And as I wrote about the other day, we have just witnessed the largest cluster of Hindenburg Omens that we have seen since before the last financial crisis.  The stock market already seems ripe for a huge “adjustment”, and rising interest rates could give it a huge extra push in a negative direction.

By the time it is all said and done, stock market investors could end up losing trillions of dollars in the next stock market crash.

In addition, rising interest rates could easily precipitate another housing crash.  As the Wall Street Journal discussed on Friday, as the yield on 10 year U.S. Treasuries goes up it will also cause mortgage rates to rise…

Higher yields will push up long-term borrowing cost for U.S. consumers and businesses. Mortgage rates will rise, and investors are keeping a close eye on whether this may derail the recovery of the housing market, which has shown signs of turning a corner this year.

In one of my previous articles, I included an example that shows just how powerful rising mortgage rates can be…

A year ago, the 30 year rate was sitting at 3.66 percent.  The monthly payment on a 30 year, $300,000 mortgage at that rate would be $1374.07.

If the 30 year rate rises to 8 percent, the monthly payment on a 30 year, $300,000 mortgage at that rate would be $2201.29.

Does 8 percent sound crazy to you?

It shouldn’t.  8 percent was considered to be normal back in the year 2000.

If you own a $300,000 house today, do you think it will be easier to sell it or harder to sell it if mortgage rates skyrocket?

Yes, of course it will be much harder.  In fact, there is a good chance that you will have to reduce your selling price significantly so that prospective buyers can afford the payments.

Let us hope that the yield on 10 year U.S. Treasuries levels off for a while.  If it says at this current level, the damage will probably not be too bad.

But if it crosses the 3 percent mark and keeps soaring, things could get messy pretty quickly.  In fact, according to a Bank of America Merrill Lynch investor survey, the 3.5 percent mark is when the collapse of the bond market is likely to become “disorderly”…

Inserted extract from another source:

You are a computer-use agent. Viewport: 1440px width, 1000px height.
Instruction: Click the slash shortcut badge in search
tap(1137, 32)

Our latest Credit Investor Survey, conducted July 8-11, showed that 3.5% on the 10-year is most commonly thought of as the trigger of a disorderly rotation – i.e. higher interest rates leading to outflows and wider credit spreads – among high grade investors.

Put differently, 3.0% on the 10-year will not lead to overall wider credit spreads if there is enough buying interest from institutional investors (though note that the 10s/30s spread curve would flatten further, as mutual fund/ETF holdings are concentrated in the belly of the curve, whereas institutional demand is disproportional in the long end of the curve). However, if the probability of a further move higher in interest rates to 3.5% is high – which will be the perception if interest rate volatility is high – certain institutional investors will choose to remain on the sidelines.

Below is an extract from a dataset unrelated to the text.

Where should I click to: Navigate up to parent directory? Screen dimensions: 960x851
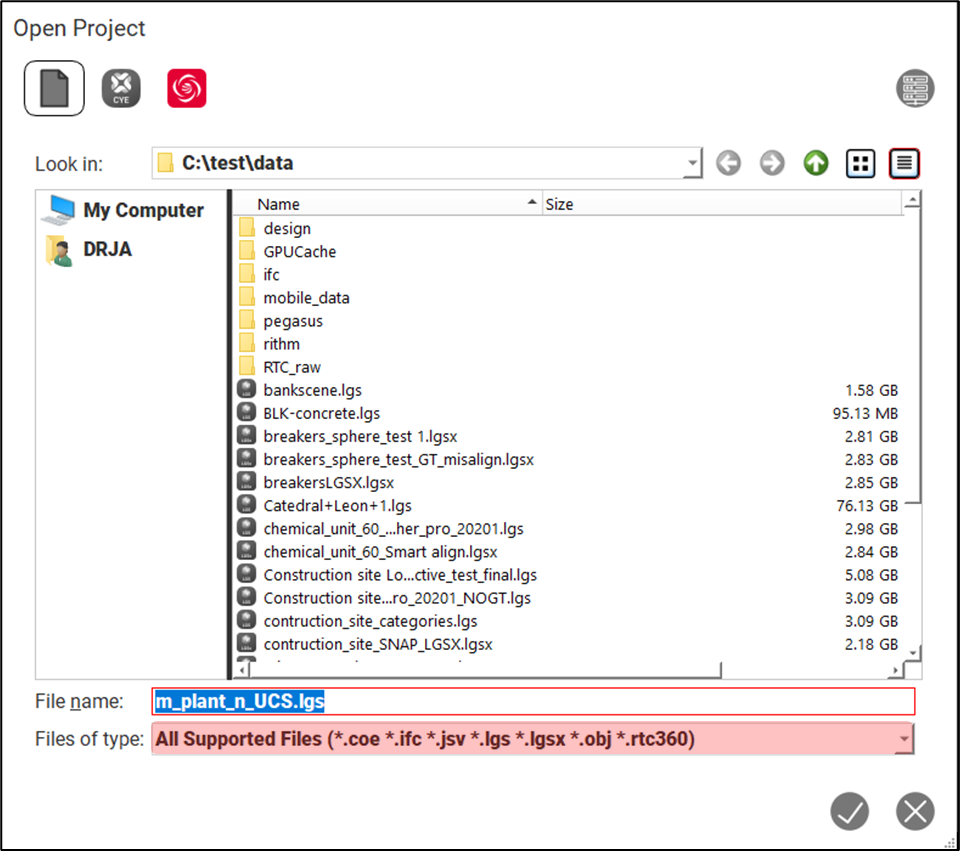coord(816,163)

Thus there may not be enough institutional buying interest to mitigate retail fund outflows and contain overall high grade spread levels.

So what is causing this?

Well, there are a number of factors of course, but one very disturbing sign is that foreigners are selling off U.S. Treasuries at a pace that we have not seen since 2007…

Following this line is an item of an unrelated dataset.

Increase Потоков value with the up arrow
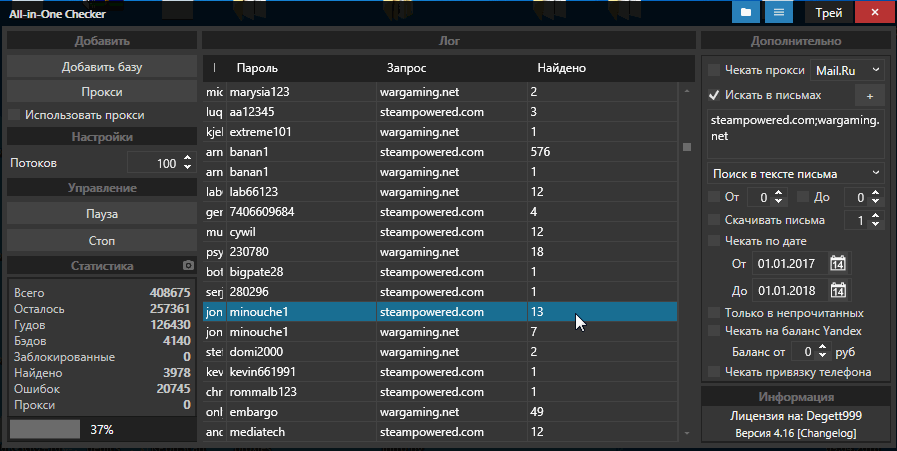[x=187, y=158]
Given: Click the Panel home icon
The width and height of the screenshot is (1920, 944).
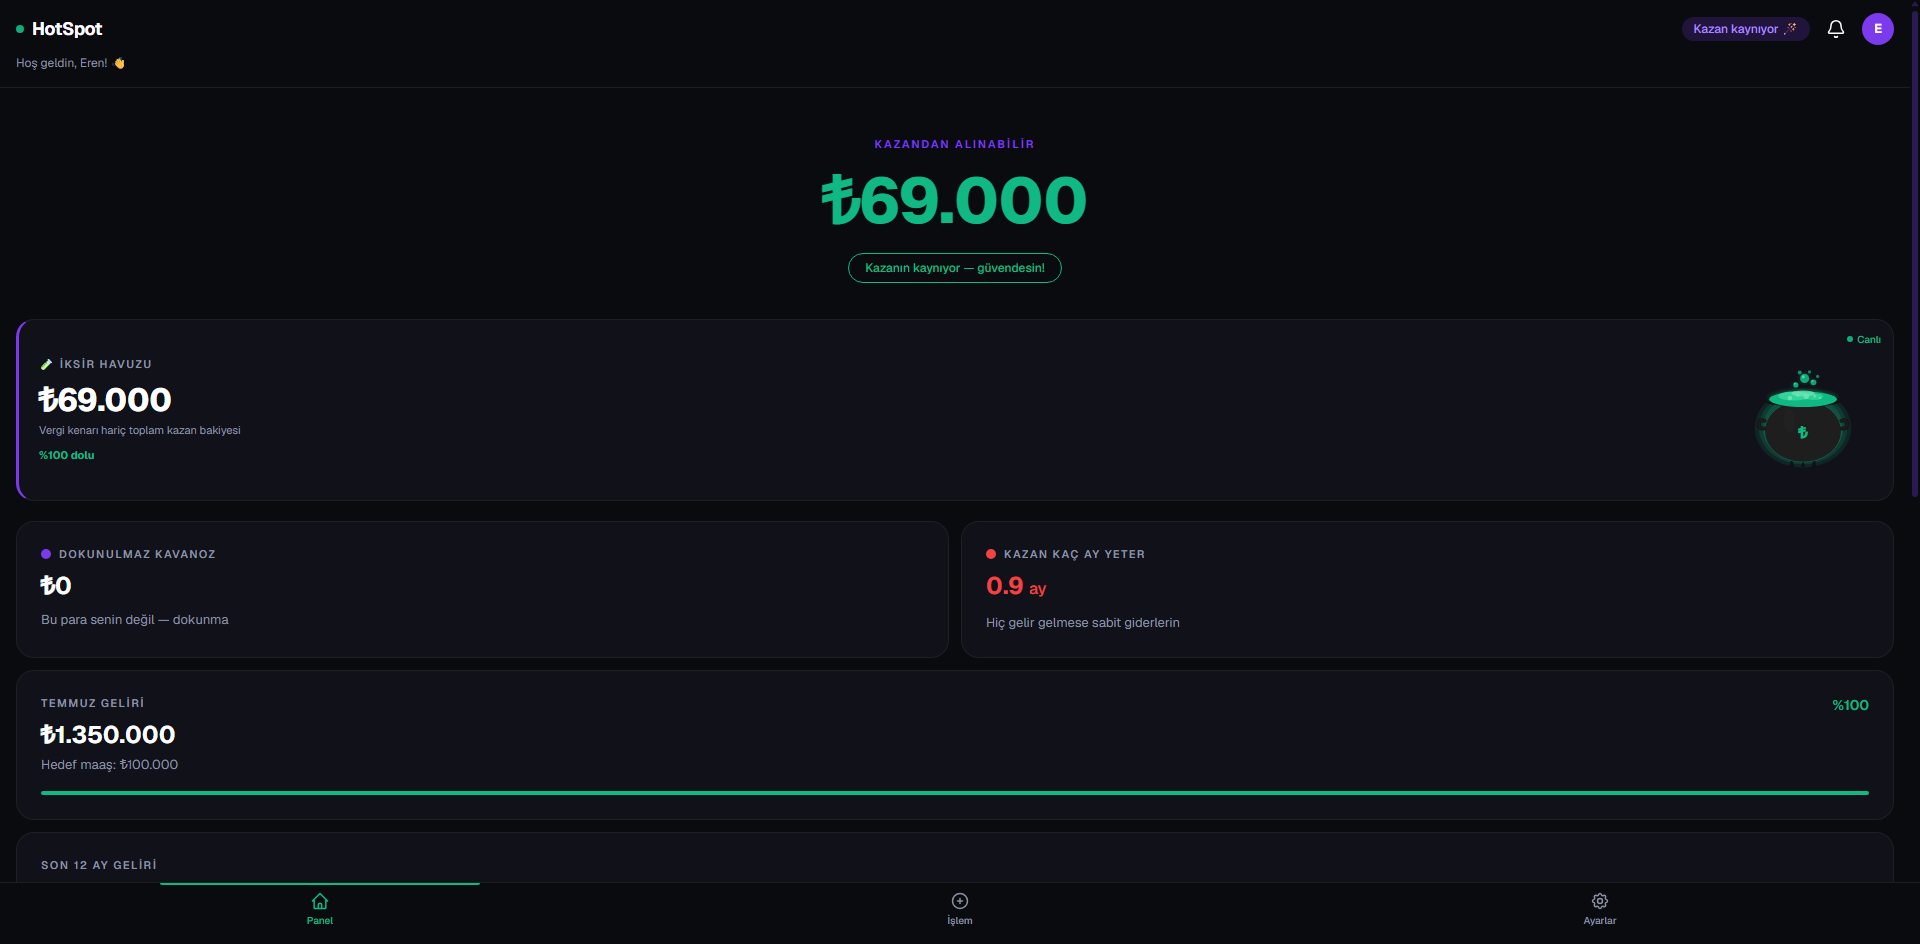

One of the biggest fears in the financial markets is that foreign investors will stop buying U.S. Treasury securities, causing borrowing rates to surge.

Not that this is the beginning of a frightening trend, but new data from the Treasury Department shows that foreigners were net sellers in June. In fact, this is the largest net sale of U.S. securities since August 2007.

Do you remember all of the warnings that we have received over the years about what would take place when foreign countries started dumping U.S. debt?

Well, it looks like it may be starting to happen.

Unfortunately, there is no way that the party that the U.S. government has been throwing can continue without foreigners buying our debt.  We have added more than 11 trillion dollars to the national debt since the year 2000, and according to Boston University economist Laurence Kotlikoff we are facing unfunded liabilities in future years that are in excess of 200 trillion dollars.

Even with foreigners continuing to loan us gigantic mountains of super cheap money, it would still take a doubling of our taxes to put us on a fiscally sustainable course…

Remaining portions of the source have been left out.